> **TASK DETAILS**: Word for word, restate the entries below and exclude every image.

[Screenshot grounding data]

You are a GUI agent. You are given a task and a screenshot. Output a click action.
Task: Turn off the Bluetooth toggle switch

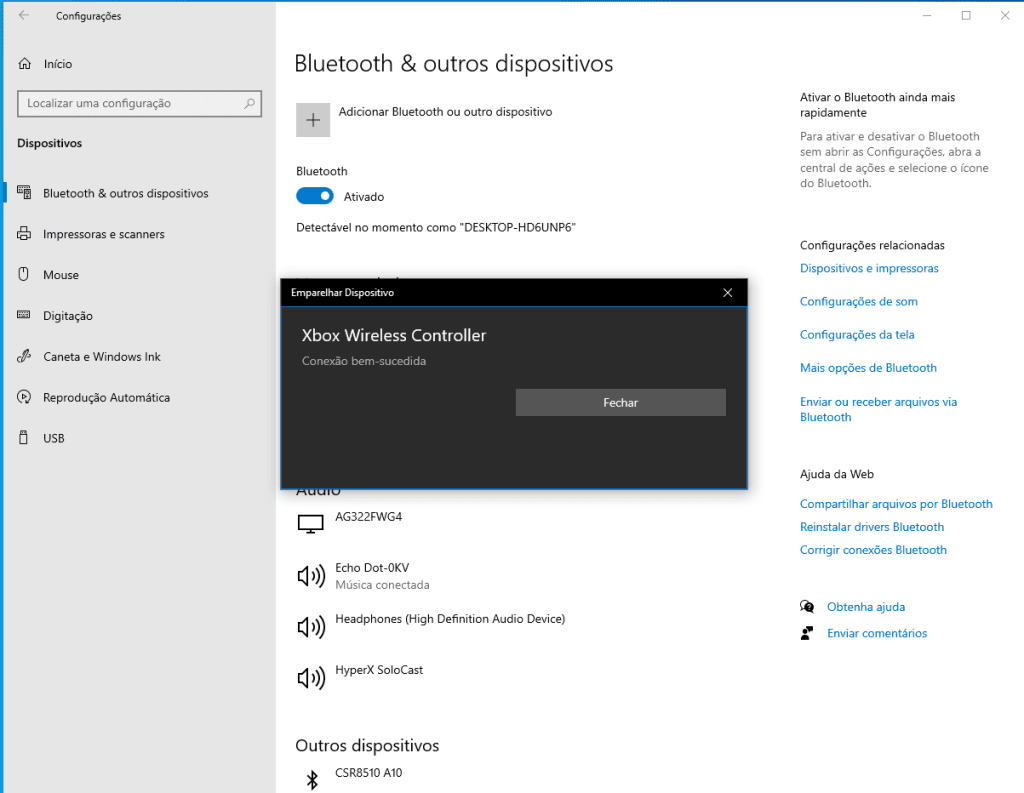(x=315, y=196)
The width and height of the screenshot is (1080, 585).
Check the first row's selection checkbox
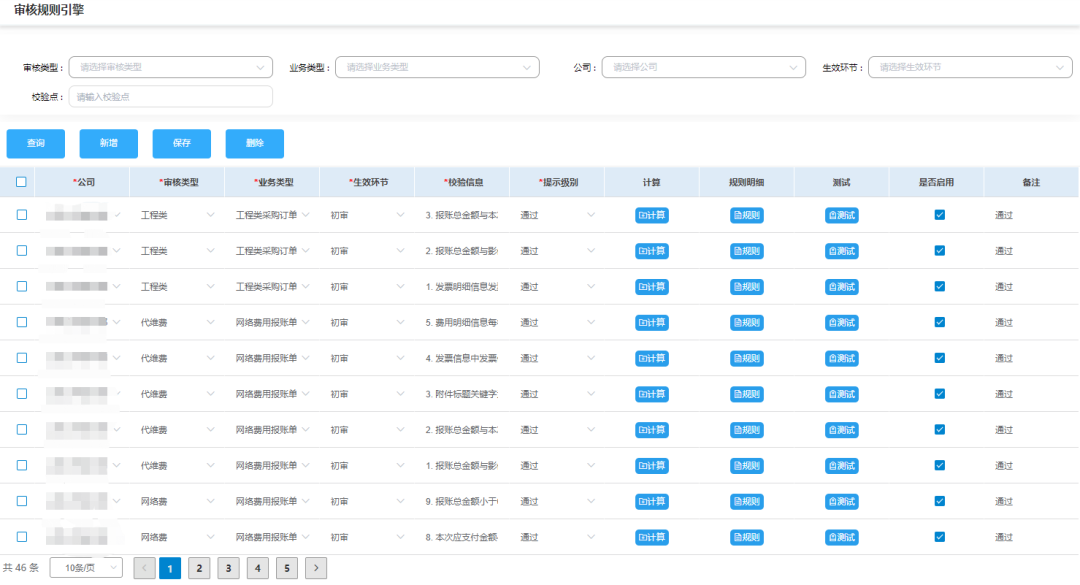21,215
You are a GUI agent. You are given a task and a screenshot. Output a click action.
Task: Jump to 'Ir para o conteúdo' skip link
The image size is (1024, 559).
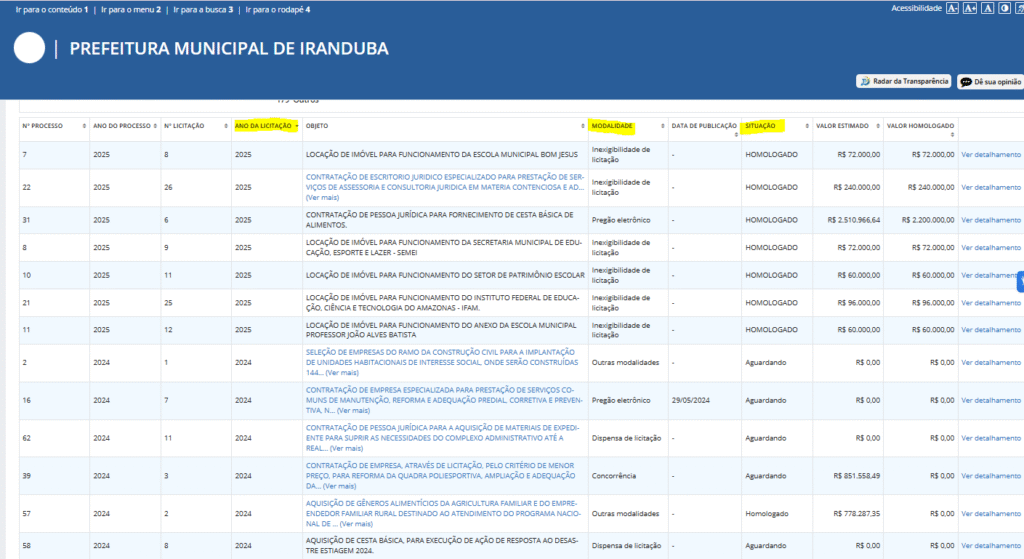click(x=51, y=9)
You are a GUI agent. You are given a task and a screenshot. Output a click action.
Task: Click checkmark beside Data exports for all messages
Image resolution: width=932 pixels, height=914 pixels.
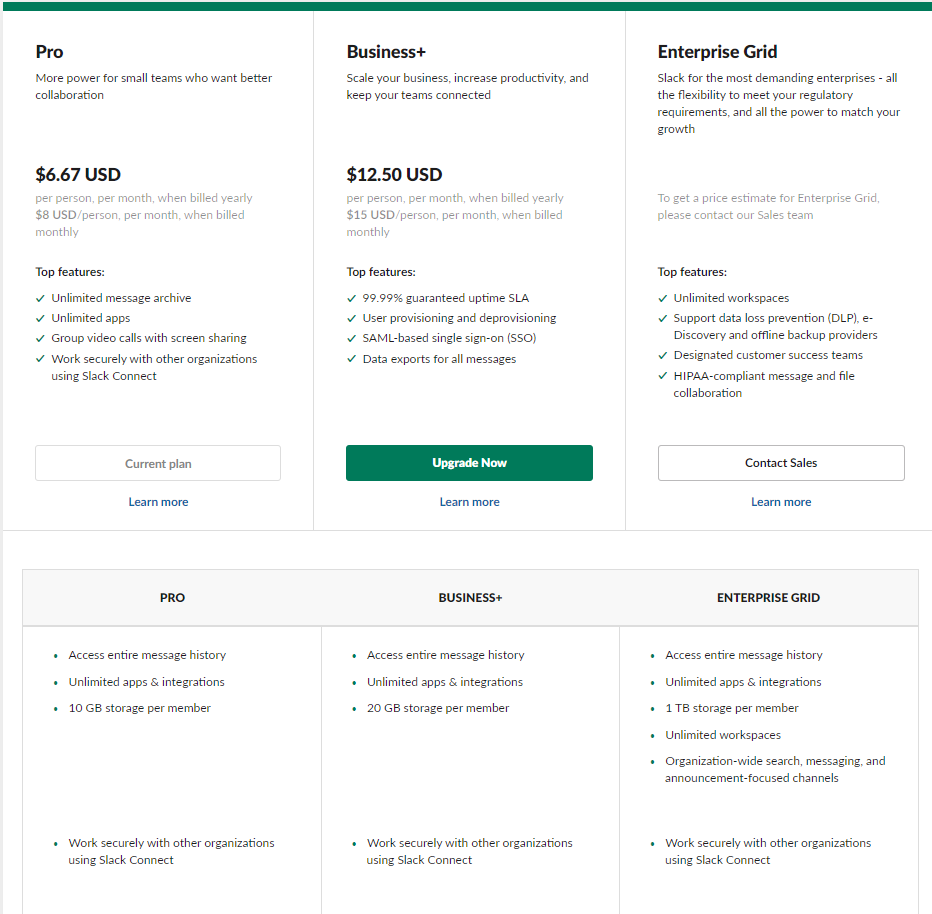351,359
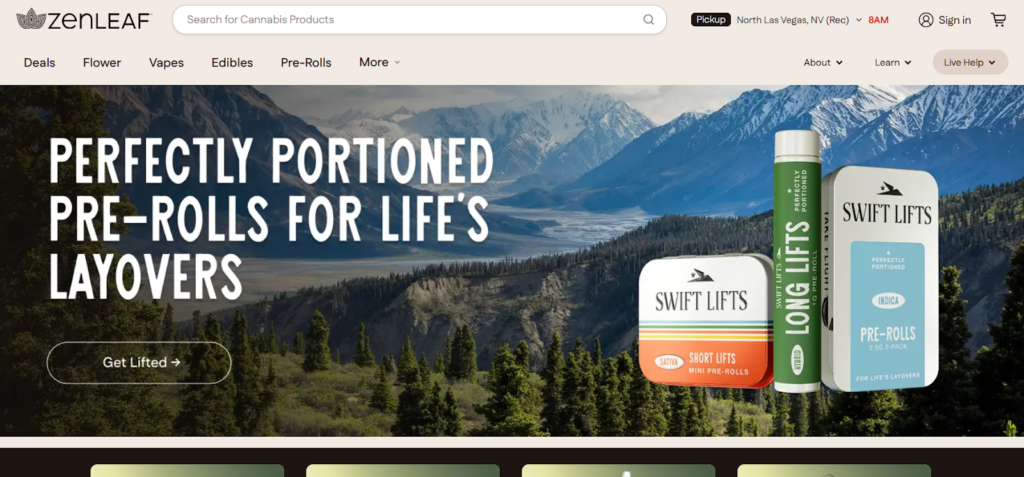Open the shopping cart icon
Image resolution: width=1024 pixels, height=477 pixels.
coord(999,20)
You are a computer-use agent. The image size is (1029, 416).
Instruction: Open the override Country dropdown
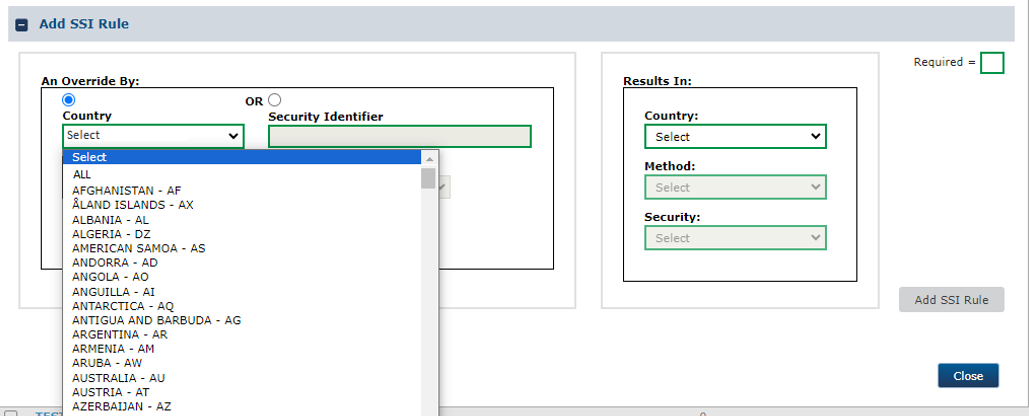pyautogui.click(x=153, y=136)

> **COMPLETED EXERCISE**:
You are a GUI agent. You are given a task and a screenshot. Output a click action.
Task: Turn off the Bluetooth toggle switch

(x=315, y=196)
The width and height of the screenshot is (1080, 585).
Check the first row's selection checkbox
21,215
You are a GUI agent. You are given a task and a screenshot. Output a click action.
Task: Jump to 'Ir para o conteúdo' skip link
The image size is (1024, 559).
click(x=51, y=9)
You are a GUI agent. You are given a task and a screenshot. Output a click action.
Task: Click checkmark beside Data exports for all messages
Image resolution: width=932 pixels, height=914 pixels.
351,359
Open the shopping cart icon
Image resolution: width=1024 pixels, height=477 pixels.
coord(999,20)
You are a computer-use agent. The image size is (1029, 416).
Instruction: Open the override Country dropdown
pyautogui.click(x=153, y=136)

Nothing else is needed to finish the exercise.